§ **Provided information**:
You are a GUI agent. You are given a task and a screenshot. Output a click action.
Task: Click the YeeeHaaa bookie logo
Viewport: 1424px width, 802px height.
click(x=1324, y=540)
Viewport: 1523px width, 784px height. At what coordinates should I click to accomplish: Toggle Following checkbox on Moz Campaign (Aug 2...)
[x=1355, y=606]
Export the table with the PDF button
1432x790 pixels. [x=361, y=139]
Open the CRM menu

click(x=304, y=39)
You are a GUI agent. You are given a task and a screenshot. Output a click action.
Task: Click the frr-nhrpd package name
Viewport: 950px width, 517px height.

§ **What is being asked**: Each record, exactly as written, is to be printed again.

§ **Exercise result**:
You are a GUI agent. You are given a task and a screenshot. Output a click action.
Task: Click the YeeeHaaa bookie logo
Viewport: 1424px width, 802px height.
click(x=1324, y=540)
Viewport: 1523px width, 784px height. At what coordinates should I click to accomplish: Toggle Following checkbox on Moz Campaign (Aug 2...)
[x=1355, y=606]
Export the table with the PDF button
1432x790 pixels. [x=361, y=139]
Open the CRM menu

click(x=304, y=39)
You are a GUI agent. You are given a task and a screenshot. Output a click action.
Task: Click the frr-nhrpd package name
Viewport: 950px width, 517px height.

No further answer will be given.